According to the experimental results (Figure 2), repeated batch fermentation had a positive effect on L-tyrosine, but different fermentation broth replacement time points were not significantly different between the fermentation batches. Compared to the first batch of batch fermentation, the maximum biomass in the second and third batches was 49.3 g/L and 51.1 g/L, respectively (Figure 2(a)), which were 17.4% and 21.7% higher than fed-batch fermentation. The second and third batches were the same as fed-batch fermentation in the final L-tyrosine titer of 42.2 g/L (Figure 2(b)). The second and third batches had a higher productivity and yield than the first batch (Figure 2(c,d)). Therefore, the efficiency of repeated batch fermentation is higher than fed-batch fermentation. These results are in line with those obtained from the repeated batch fermentation of other products [24]. However, there was no significant difference in the effect of different fermentation broth replacement time points on repeated batch fermentation. Although similar studies have been reported in repeated batch fermentation of exopolysaccharide, the conclusions have varied [25]. In exopolysaccharide fermentation, the efficiency of cell repeated batch fermentation was low due to an accumulation of harmful metabolic by-products. However, due to the good glucose feeding strategy adopted in this experiment, the concentration of acetic acid, the main metabolic by-product, was very low (Figure 1(c)) and did not inhibit cell activity. The decline of cell fermentation ability during batch fermentation was mainly due to nutrient deficiency. Cell growth and fermentation capacity were restored by supplementing fresh medium during repeated batch fermentation. In summary, in consideration of the fermentation efficiency of the first batch (fed-batch fermentation), the next batch fermentation was performed by replacing the fermentation broth with a fresh medium at 24 h. Moreover, at the end of the last batch of fermentation (L-tyrosine titer does not increase), the fresh culture medium was replaced by the old culture medium to begin the next batch of fermentation.

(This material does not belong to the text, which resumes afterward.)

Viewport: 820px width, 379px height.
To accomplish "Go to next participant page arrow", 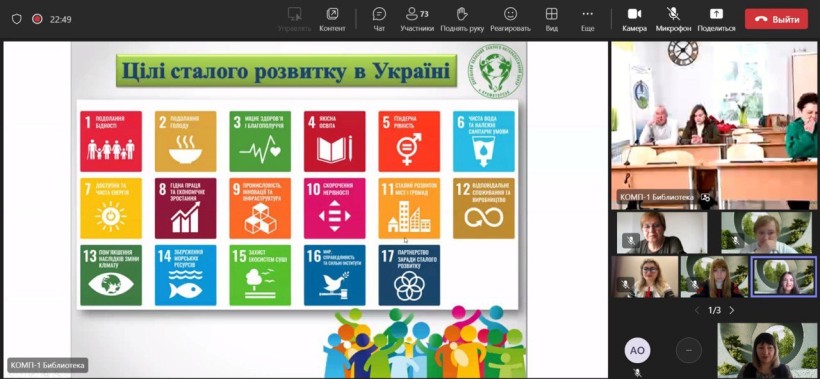I will pyautogui.click(x=732, y=311).
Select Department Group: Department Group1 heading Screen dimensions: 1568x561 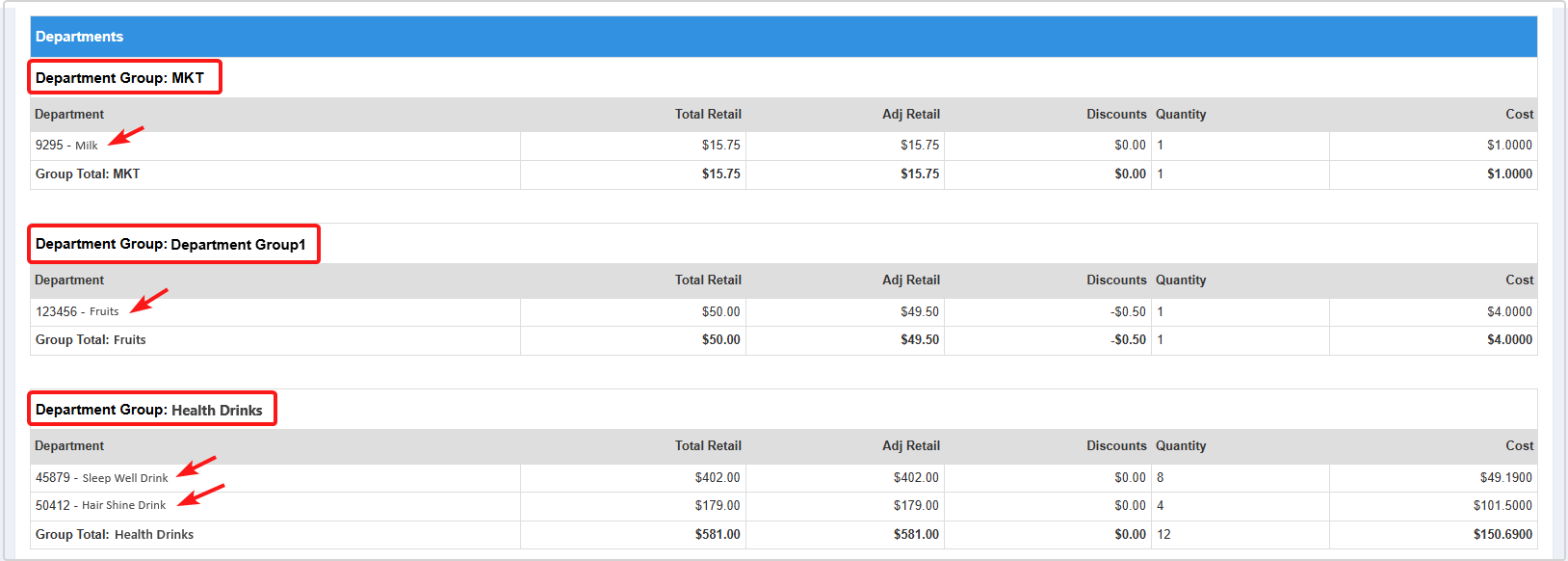tap(170, 244)
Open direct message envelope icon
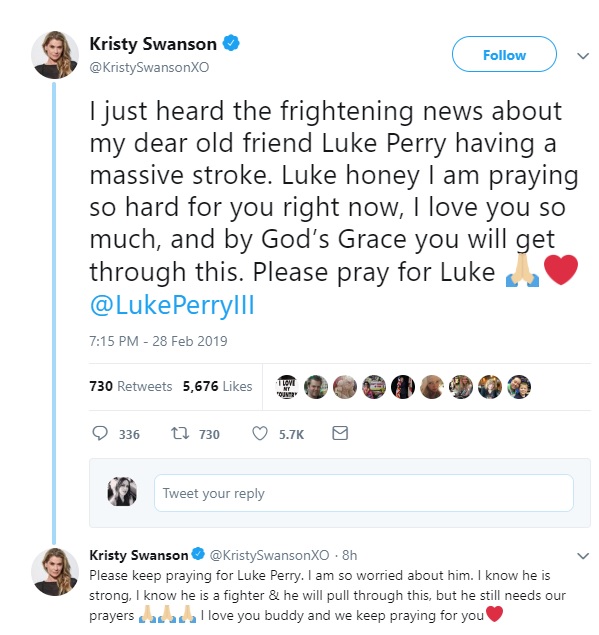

3.2.2. Effect of broth replacement ratio on L-tyrosine in repeated batch fermentation
The broth replacement ratio plays an important role in determining the operation of repeated batch fermentation by adjusting the amount of biomass and fresh culture medium added to the next batch. In this section, different replacement ratios of fermentation broth were studied. When the L-tyrosine titer was no longer increased in the fermented broth, three batches of repeated fermentation were performed using fresh medium to replace the fermented broth at a ratio of 50%, 70%, 80%, and 90%.
As shown in Figure 3(a), the biomass of the second and third batches in repeated batch fermentation increased with the ratio of fermentation broth replacement, of which 70% was the highest. The L-tyrosine titers were increased in the second and third batches at 70% and 80% broth replacement ratios, with 70% being the highest (Figure 3(b)). The L-tyrosine titer of 90% broth replacement ratio remained unchanged in the second and third batches, while the L-tyrosine titer of 50% decreased (Figure 3(b)). The final 70% of fermentation broth replacement ratio produced the highest productivity and yield in the second and third batches of fermentation (Figure 3(c,d)). In conclusion, the replacement ratio of 70% was found to be the best choice for repeated batch fermentation of L-tyrosine.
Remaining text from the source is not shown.